Does the world really need another appliance? One important feature that ParAccel has is the ability to parse SQL stored procedures and translate these. All appliance vendors claim ANSI SQL compliance, and that is fine, but in the real world plenty of code is out there that uses proprietary database extensions. If you have to re-write a few hundred stored procedures in order to get your application to run, this may seriously offset the benefits of the appliance. The vendor claims that in proofs-of-concepts around 70% of SQL Server stored procedures can run unchanged, and around 20% run with “minimal” tweaking, while 10% use features for which no alternative vendor support will ever be likely, and which therefore require full rewriting. This is a significant issue for customers, and having even 70% of the pain mitigated enables customers to consider appliances in situations they might previously have rejected. At present only SQL Server stored procedures are handled (showing its SQL Server accelerator roots), but Oracle stored procedure are in the pipeline. This is a genuine differentiator for ParAccel, since as far as I am aware only Dataupia offers a similar facility (albeit done in a different way).
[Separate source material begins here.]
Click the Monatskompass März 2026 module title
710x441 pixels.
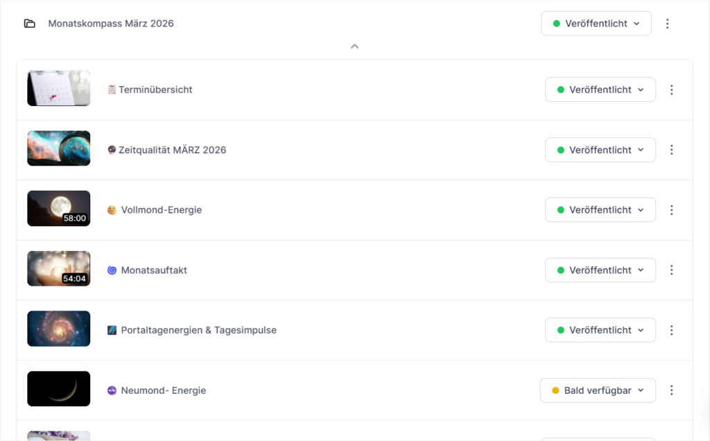coord(111,24)
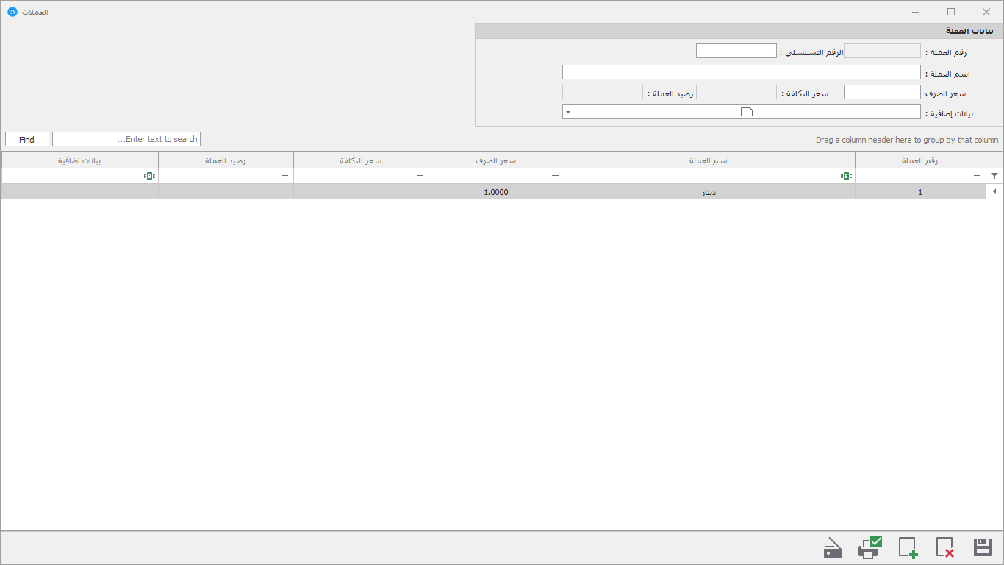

From a customer viewpoint, ParAccel offers fast query performance at an affordable price point for moderate sized data warehouses (i.e. the vast majority), uses no indexes so has reduced DBA maintenance, appears to have good recovery characteristics, and its ability to run many stored procedures will reduce implementation costs. For B2B customers frustrated that appliances mostly cater for giant warehouses (often with a matching price tag), it is well worth a look.